TASK DESCRIPTION:
Copy out the rows below word for word, keeping every line as it stands.

[Stored entries]
##########

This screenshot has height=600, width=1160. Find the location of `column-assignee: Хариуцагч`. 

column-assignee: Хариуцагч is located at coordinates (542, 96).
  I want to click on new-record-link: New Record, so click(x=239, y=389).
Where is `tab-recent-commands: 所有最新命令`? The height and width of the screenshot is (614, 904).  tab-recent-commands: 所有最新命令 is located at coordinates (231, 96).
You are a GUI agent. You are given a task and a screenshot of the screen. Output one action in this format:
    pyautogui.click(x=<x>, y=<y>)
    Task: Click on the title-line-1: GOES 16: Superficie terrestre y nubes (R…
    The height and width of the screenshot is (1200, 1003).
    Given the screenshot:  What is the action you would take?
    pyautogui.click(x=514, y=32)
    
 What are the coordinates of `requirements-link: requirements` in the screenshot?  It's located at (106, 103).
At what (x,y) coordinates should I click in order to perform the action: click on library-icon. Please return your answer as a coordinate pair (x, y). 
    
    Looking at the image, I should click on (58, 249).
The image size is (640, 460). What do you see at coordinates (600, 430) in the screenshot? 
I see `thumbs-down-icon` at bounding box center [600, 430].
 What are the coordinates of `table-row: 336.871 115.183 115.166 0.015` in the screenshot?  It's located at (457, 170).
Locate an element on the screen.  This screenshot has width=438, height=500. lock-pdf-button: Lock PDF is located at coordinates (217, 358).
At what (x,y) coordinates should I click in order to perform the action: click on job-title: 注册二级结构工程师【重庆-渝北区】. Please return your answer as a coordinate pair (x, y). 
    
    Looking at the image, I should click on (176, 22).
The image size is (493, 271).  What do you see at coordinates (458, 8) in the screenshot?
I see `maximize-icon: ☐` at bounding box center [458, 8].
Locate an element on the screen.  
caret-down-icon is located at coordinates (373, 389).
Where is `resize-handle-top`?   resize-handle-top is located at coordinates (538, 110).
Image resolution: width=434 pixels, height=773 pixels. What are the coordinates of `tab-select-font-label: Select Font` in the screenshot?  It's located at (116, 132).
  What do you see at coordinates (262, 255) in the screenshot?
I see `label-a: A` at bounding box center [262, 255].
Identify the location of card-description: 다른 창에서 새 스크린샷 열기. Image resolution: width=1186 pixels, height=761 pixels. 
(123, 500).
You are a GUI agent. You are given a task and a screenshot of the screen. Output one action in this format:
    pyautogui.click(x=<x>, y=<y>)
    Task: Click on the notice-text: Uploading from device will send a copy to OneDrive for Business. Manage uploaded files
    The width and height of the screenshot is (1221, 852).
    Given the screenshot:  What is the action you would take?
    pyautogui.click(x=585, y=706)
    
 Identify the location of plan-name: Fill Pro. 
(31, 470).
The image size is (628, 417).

##########

RESPONSE TO THIS EXERCISE:
This screenshot has height=600, width=1160. Find the location of `column-assignee: Хариуцагч`. 

column-assignee: Хариуцагч is located at coordinates (542, 96).
  I want to click on new-record-link: New Record, so click(x=239, y=389).
Where is `tab-recent-commands: 所有最新命令`? The height and width of the screenshot is (614, 904).  tab-recent-commands: 所有最新命令 is located at coordinates (231, 96).
You are a GUI agent. You are given a task and a screenshot of the screen. Output one action in this format:
    pyautogui.click(x=<x>, y=<y>)
    Task: Click on the title-line-1: GOES 16: Superficie terrestre y nubes (R…
    The height and width of the screenshot is (1200, 1003).
    Given the screenshot:  What is the action you would take?
    pyautogui.click(x=514, y=32)
    
 What are the coordinates of `requirements-link: requirements` in the screenshot?  It's located at (106, 103).
At what (x,y) coordinates should I click in order to perform the action: click on library-icon. Please return your answer as a coordinate pair (x, y). 
    
    Looking at the image, I should click on (58, 249).
The image size is (640, 460). What do you see at coordinates (600, 430) in the screenshot? 
I see `thumbs-down-icon` at bounding box center [600, 430].
 What are the coordinates of `table-row: 336.871 115.183 115.166 0.015` in the screenshot?  It's located at (457, 170).
Locate an element on the screen.  This screenshot has width=438, height=500. lock-pdf-button: Lock PDF is located at coordinates (217, 358).
At what (x,y) coordinates should I click in order to perform the action: click on job-title: 注册二级结构工程师【重庆-渝北区】. Please return your answer as a coordinate pair (x, y). 
    
    Looking at the image, I should click on (176, 22).
The image size is (493, 271).  What do you see at coordinates (458, 8) in the screenshot?
I see `maximize-icon: ☐` at bounding box center [458, 8].
Locate an element on the screen.  
caret-down-icon is located at coordinates (373, 389).
Where is `resize-handle-top`?   resize-handle-top is located at coordinates (538, 110).
Image resolution: width=434 pixels, height=773 pixels. What are the coordinates of `tab-select-font-label: Select Font` in the screenshot?  It's located at (116, 132).
  What do you see at coordinates (262, 255) in the screenshot?
I see `label-a: A` at bounding box center [262, 255].
Identify the location of card-description: 다른 창에서 새 스크린샷 열기. Image resolution: width=1186 pixels, height=761 pixels. 
(123, 500).
You are a GUI agent. You are given a task and a screenshot of the screen. Output one action in this format:
    pyautogui.click(x=<x>, y=<y>)
    Task: Click on the notice-text: Uploading from device will send a copy to OneDrive for Business. Manage uploaded files
    The width and height of the screenshot is (1221, 852).
    Given the screenshot:  What is the action you would take?
    pyautogui.click(x=585, y=706)
    
 Identify the location of plan-name: Fill Pro. 
(31, 470).
The image size is (628, 417).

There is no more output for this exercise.